(Stored data entries)

'''

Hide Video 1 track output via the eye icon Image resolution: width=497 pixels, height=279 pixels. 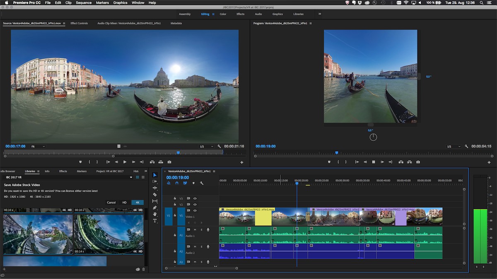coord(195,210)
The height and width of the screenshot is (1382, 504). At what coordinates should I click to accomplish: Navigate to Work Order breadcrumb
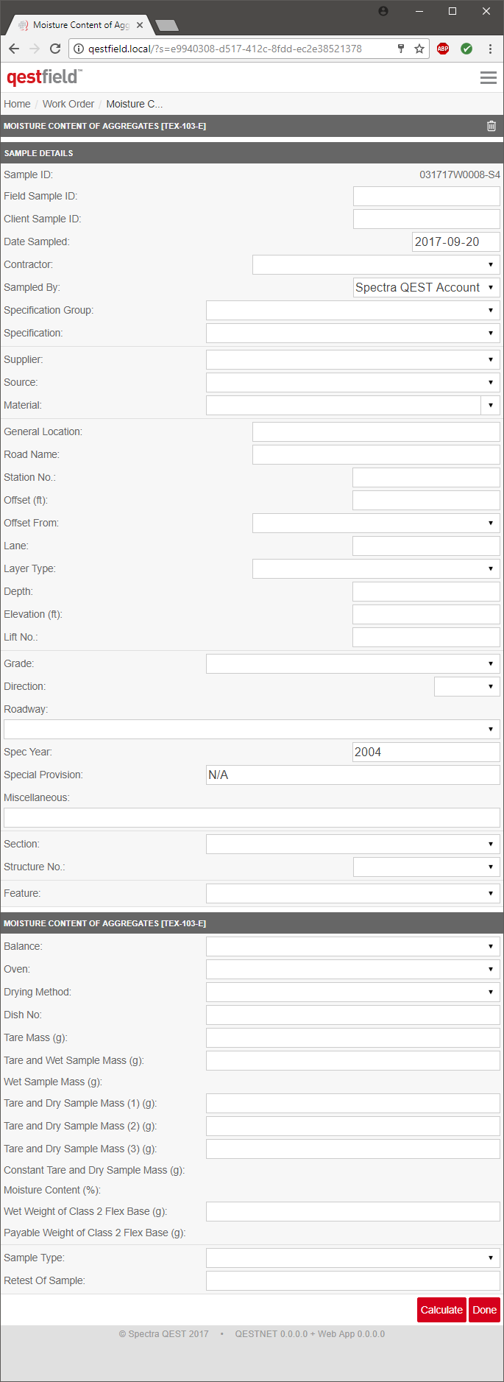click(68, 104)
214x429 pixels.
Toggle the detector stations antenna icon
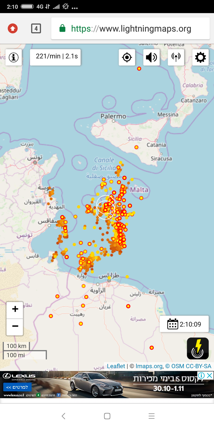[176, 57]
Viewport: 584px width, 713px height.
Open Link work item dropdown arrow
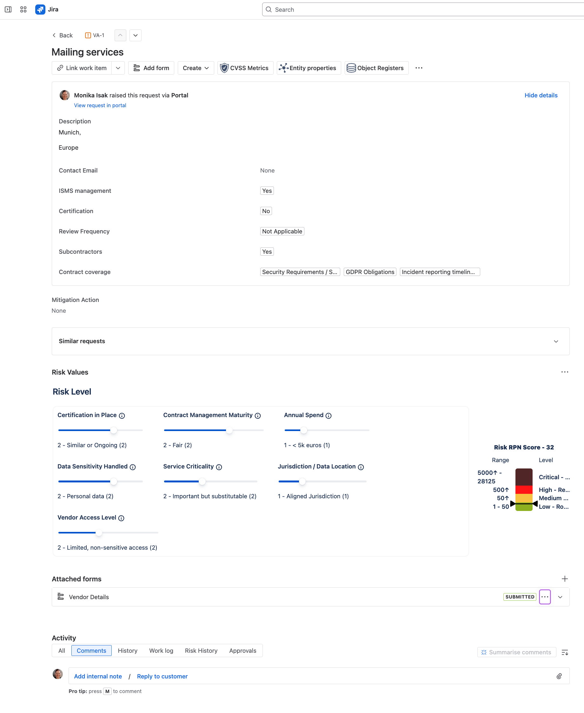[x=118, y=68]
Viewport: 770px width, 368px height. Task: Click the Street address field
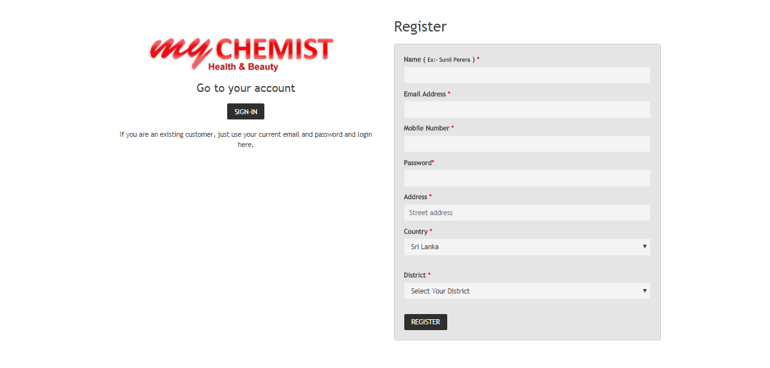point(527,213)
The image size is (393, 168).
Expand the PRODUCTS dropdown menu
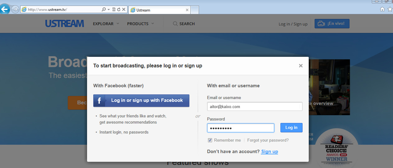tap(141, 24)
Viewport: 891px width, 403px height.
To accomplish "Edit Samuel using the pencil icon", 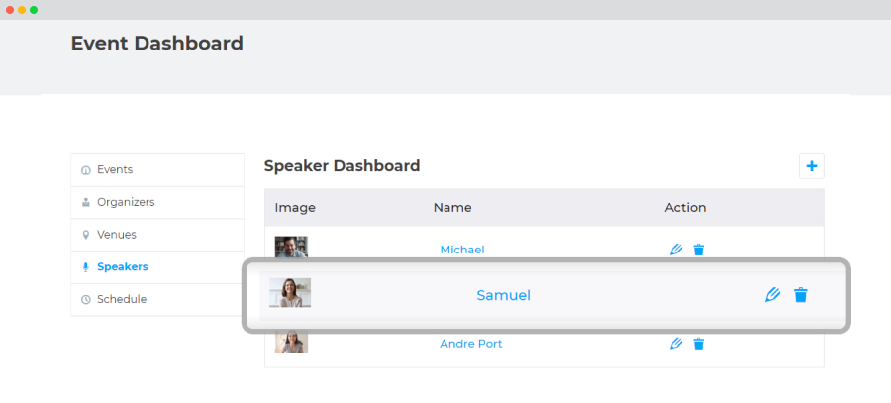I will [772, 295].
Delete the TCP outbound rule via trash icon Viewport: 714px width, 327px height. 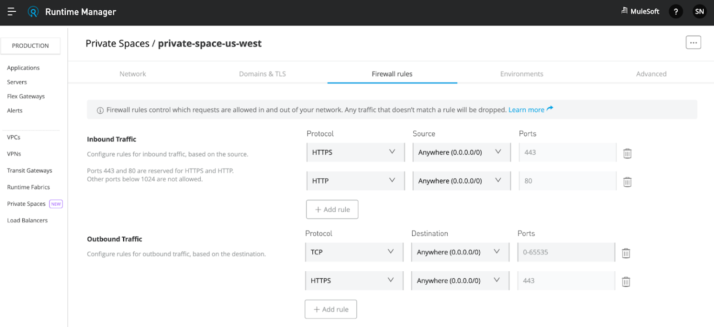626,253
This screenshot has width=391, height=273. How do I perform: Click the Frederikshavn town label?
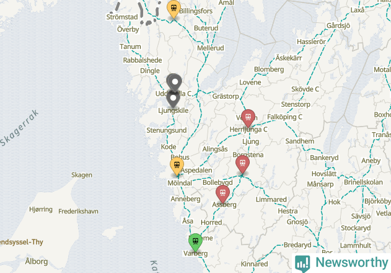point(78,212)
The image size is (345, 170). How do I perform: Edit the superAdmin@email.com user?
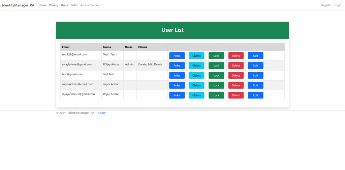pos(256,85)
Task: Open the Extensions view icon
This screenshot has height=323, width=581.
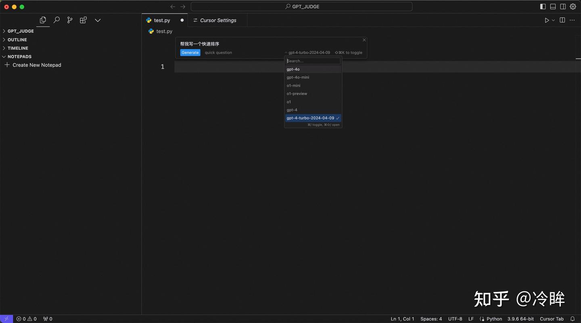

'''
'''

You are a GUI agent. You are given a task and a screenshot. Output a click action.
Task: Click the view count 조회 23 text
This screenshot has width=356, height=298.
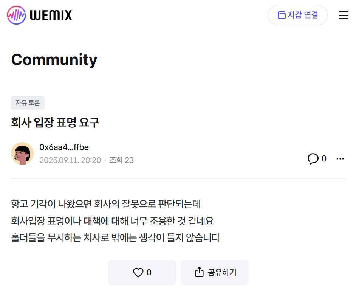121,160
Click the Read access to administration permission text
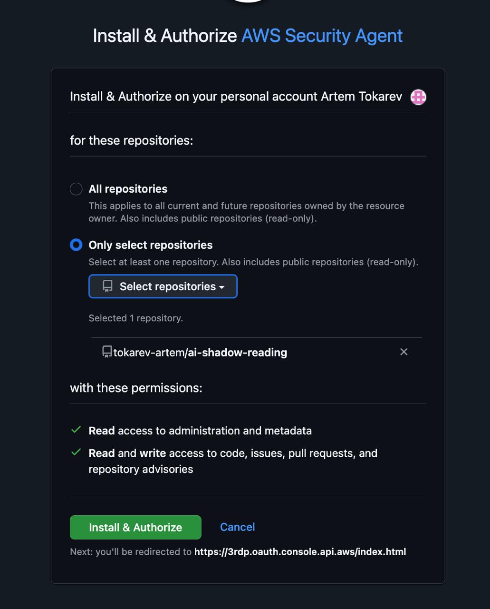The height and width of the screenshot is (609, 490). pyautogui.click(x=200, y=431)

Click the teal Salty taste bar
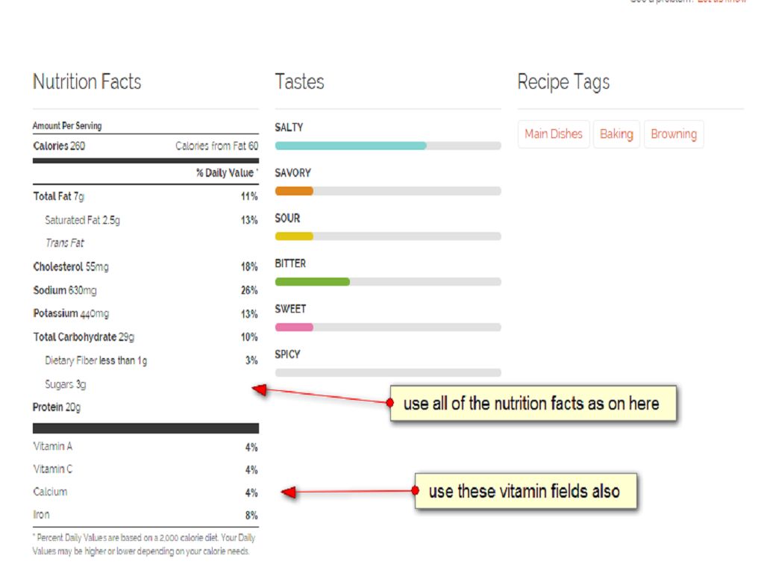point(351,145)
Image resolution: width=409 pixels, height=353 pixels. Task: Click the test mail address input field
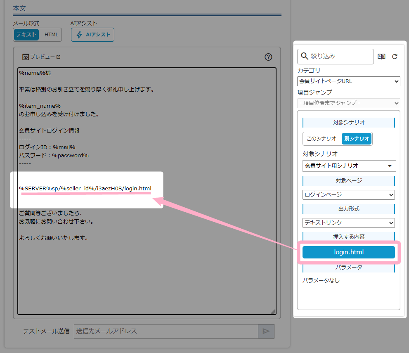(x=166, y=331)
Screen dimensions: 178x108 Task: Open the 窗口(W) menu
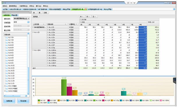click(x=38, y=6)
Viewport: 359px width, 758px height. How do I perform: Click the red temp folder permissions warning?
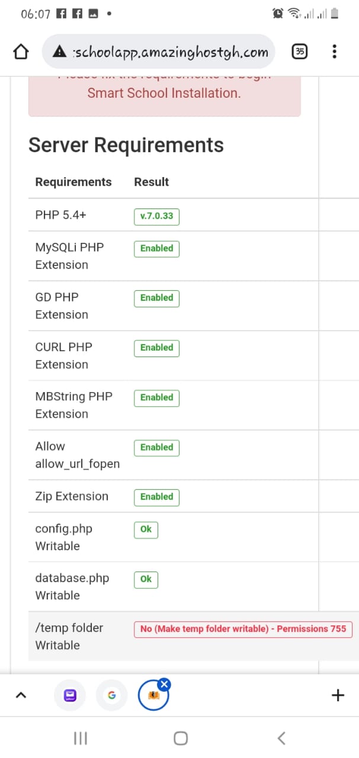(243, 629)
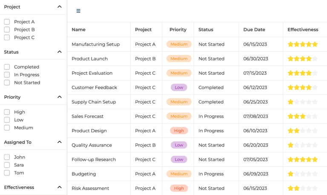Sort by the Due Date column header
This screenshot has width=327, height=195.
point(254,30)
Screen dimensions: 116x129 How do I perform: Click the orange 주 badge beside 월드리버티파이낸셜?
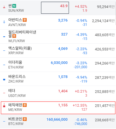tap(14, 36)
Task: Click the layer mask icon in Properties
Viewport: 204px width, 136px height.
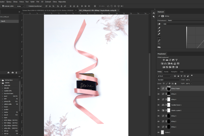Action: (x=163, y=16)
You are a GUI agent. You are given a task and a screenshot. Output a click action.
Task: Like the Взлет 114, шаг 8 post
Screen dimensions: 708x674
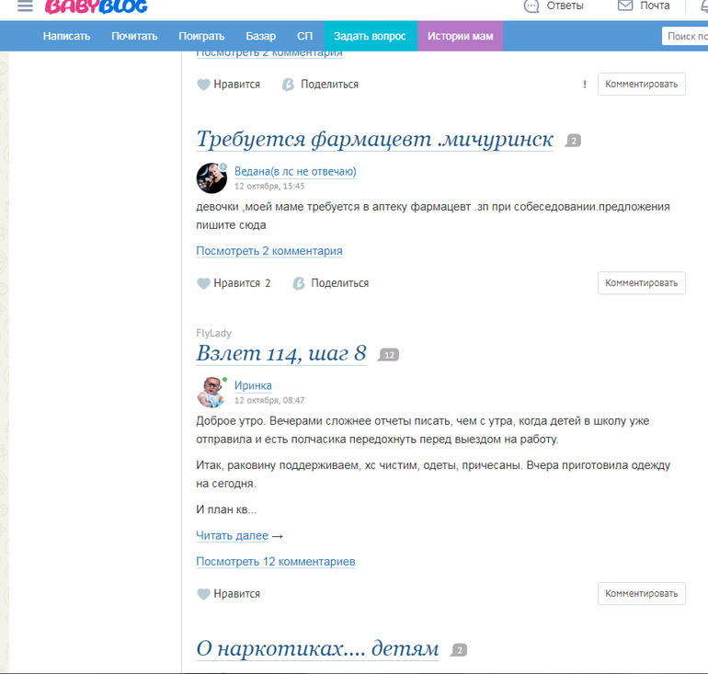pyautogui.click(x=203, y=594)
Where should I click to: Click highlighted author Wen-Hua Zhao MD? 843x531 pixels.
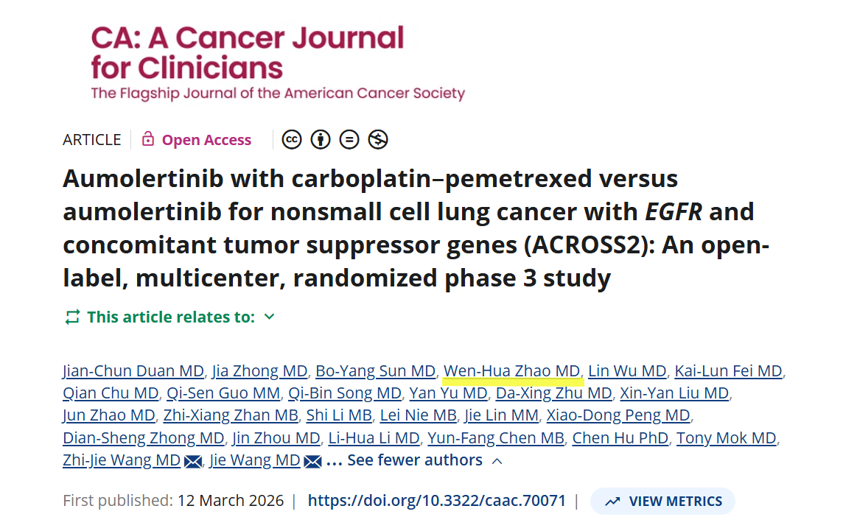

'''

Lines wanted from the entries above: the one with "Viewport: 204px width, 136px height.", the one with "Where should I", and all lines between. Please copy them exactly, without the pictures and without anything else.

Viewport: 204px width, 136px height.
Action: (x=163, y=16)
You are a GUI agent. You are given a task and a screenshot. Output a click action.
Task: Like the Взлет 114, шаг 8 post
Screen dimensions: 708x674
pyautogui.click(x=203, y=594)
Where should I click to: Click highlighted author Wen-Hua Zhao MD? 843x531 pixels.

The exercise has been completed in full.